The New Jersey police declined to tell anything about Faurot’s visits, but it is understood that they have been in connection with clues to the identities of two men who are supposed to have seen Schmidt drop his bundles from a Fort Lee ferryboat.

The Edgewater police, acting, it is believed, on the request of Inspector Faurot, have dragged the Hudson River along the path of the Fort Lee boats in the hope of finding the head of the murdered girl.

It is understood that they are particularly anxious to determine whether there is a bullet wound in the skull. This, to the mind of New York police, would be a most interesting discovery.

Muret had a revolver in his office at the time of his arrest. He said it wasn’t working. It has been learned by acting Captain Jones of the Police Department that the revolver was in good order. The police want to know how he came to make this mistake.

Much, it is said, depends on the finding of the head, not only because it would make easier the establishing of the corpus delecti, which Lawyer Koelble declares hasn’t been established at all, but because it would clear up other possibilities of side lines that the police mind is inquiring into with much vigor.

From Chicago last night word came from officials of the Vigilance Association of that city that they never heard Muret had offered his services as a white slave detective. The records there do not show that he ever volunteered to help out on the white slave crusade.
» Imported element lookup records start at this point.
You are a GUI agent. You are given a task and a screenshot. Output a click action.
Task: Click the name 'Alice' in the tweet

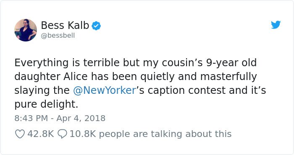tap(75, 77)
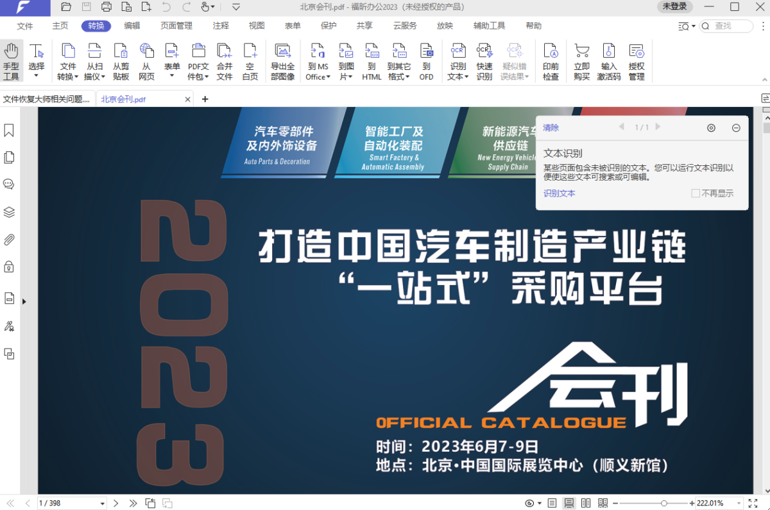Open the bookmarks panel in the sidebar

click(9, 130)
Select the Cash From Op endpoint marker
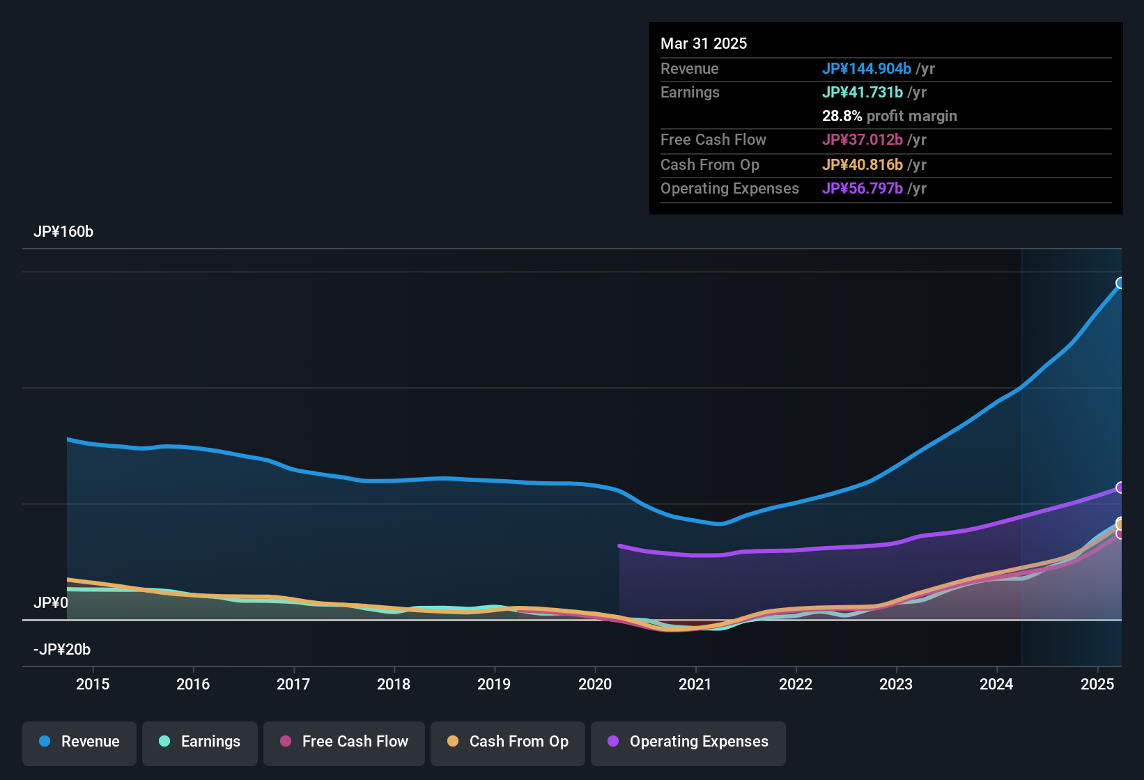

Detectives Wood and Cassassa went to A. J. Volk’s morgue in Hoboken yesterday afternoon with a morgue wagon and returned to this city with the three parts of the body of Schmidt’s victim, including the halves of the trunk found at Shadyside and Weehawken, and the thigh picked up in the lower bay at Keansburg, N. J.

They were taken to the city morgue at the foot of East Twenty-sixth street, and the official record of the Hudson River mystery was closed as far as New Jersey was concerned.

Schmidt Had A Plan To Kill Incurables, The Sun, 20 September 1913, page 5, column 1.